He also told us he could not confirm if the mass was benign or anything more sinister and could not name what infact the mass even was at this stage. He explained how complex the mass was and how our baby would need multiple complex surgeries that may span across months/years. There were large blood supplies to certain areas that posed huge risks during surgery, as well as nerves being affected also.
We were told again the risks we may face before she is born and after she is born. That she could come early due to polydramios (a condition where if the airway becomes blocked by the mass and she cannot swallow the amniotic fluid a bubble will start to appear in baby’s stomach which could send me into early labour or worse she may not make it at all.
After the consultants left we chatted to a senior midwife about pros and cons with all the odds seemingly to against us and although in our heads we knew the right decision to make saying it out loud and not listening to our hearts was extremely hard. She didn’t want us to make a decision there and then and told us to go home and think about it over the weekend and to call on Monday with our decision.

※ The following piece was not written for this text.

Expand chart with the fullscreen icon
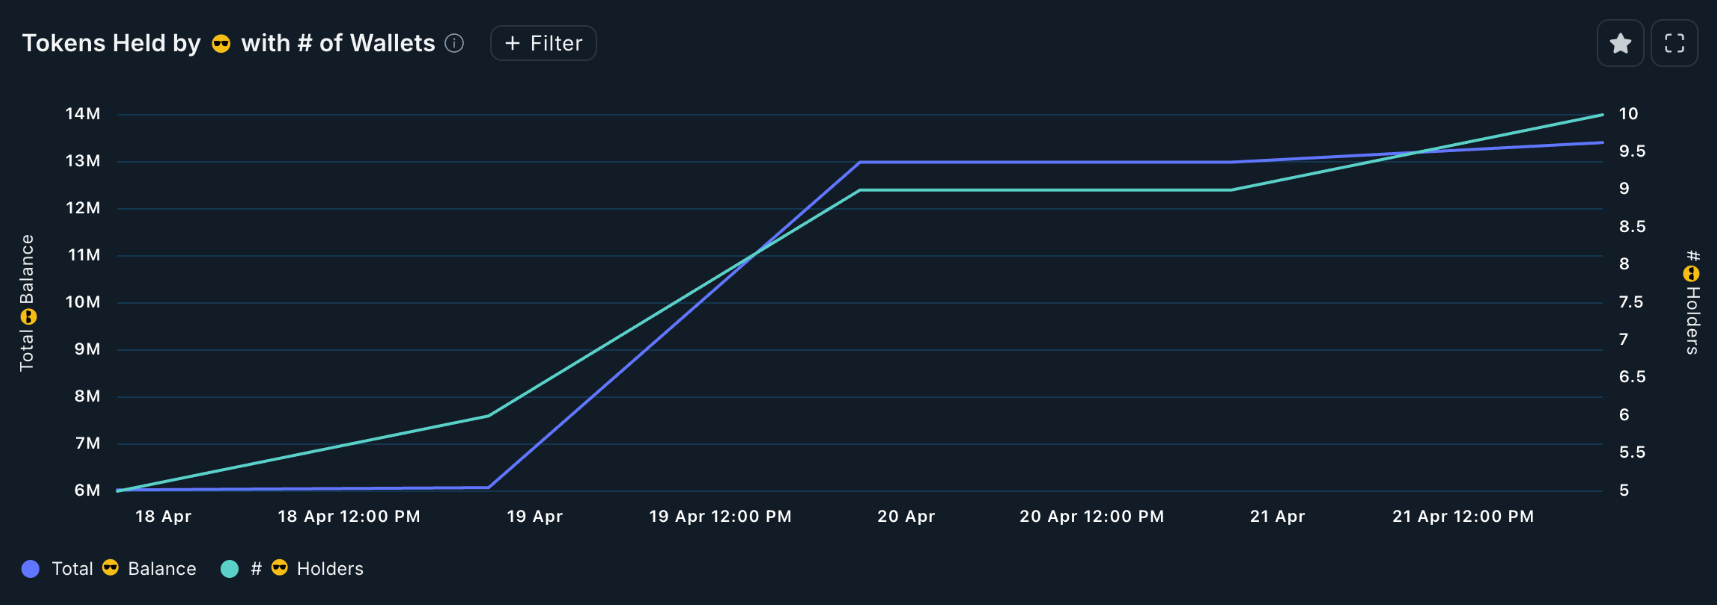 (x=1674, y=43)
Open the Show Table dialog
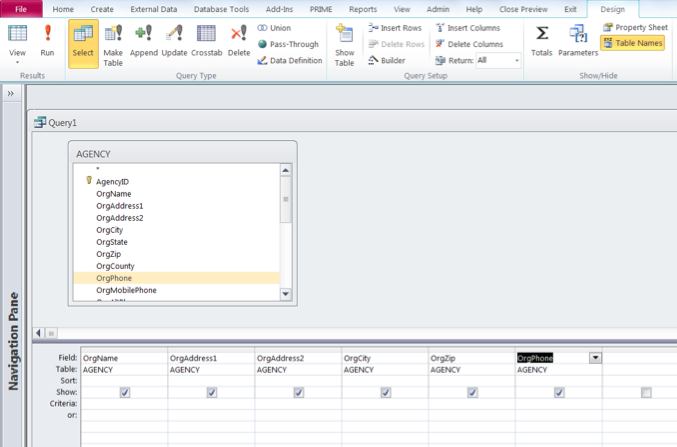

Monday came and we had made our decision – we were not going to continue with the pregnancy. I seriously underestimated how hard a phone call that would be to make … saying the words out loud the words I never thought I could say or would ever have to say was absolutely devastating.
We were quickly booked into Southampton with the consultant we had previously seen to have the feticide procedure. The day before the procedure I took lots of photos of my bump and videos of her wiggling in my belly, (memories I will treasure forever) …I remember filming my bump and having awful thoughts wishing she would stop kicking and peacefully go off to an eternal sleep naturally, so I didn’t have to make this horrendous decision.
Words cannot express to anybody how utterly horrific this procedure was. I will never ever forget it and struggle to even think or talk about it without crying. I am so so sorry for anybody who has to make this decision and my heart goes out to you! There is nothing that can make this procedure easy it is the worst thing I have ever and will ever experience in my life.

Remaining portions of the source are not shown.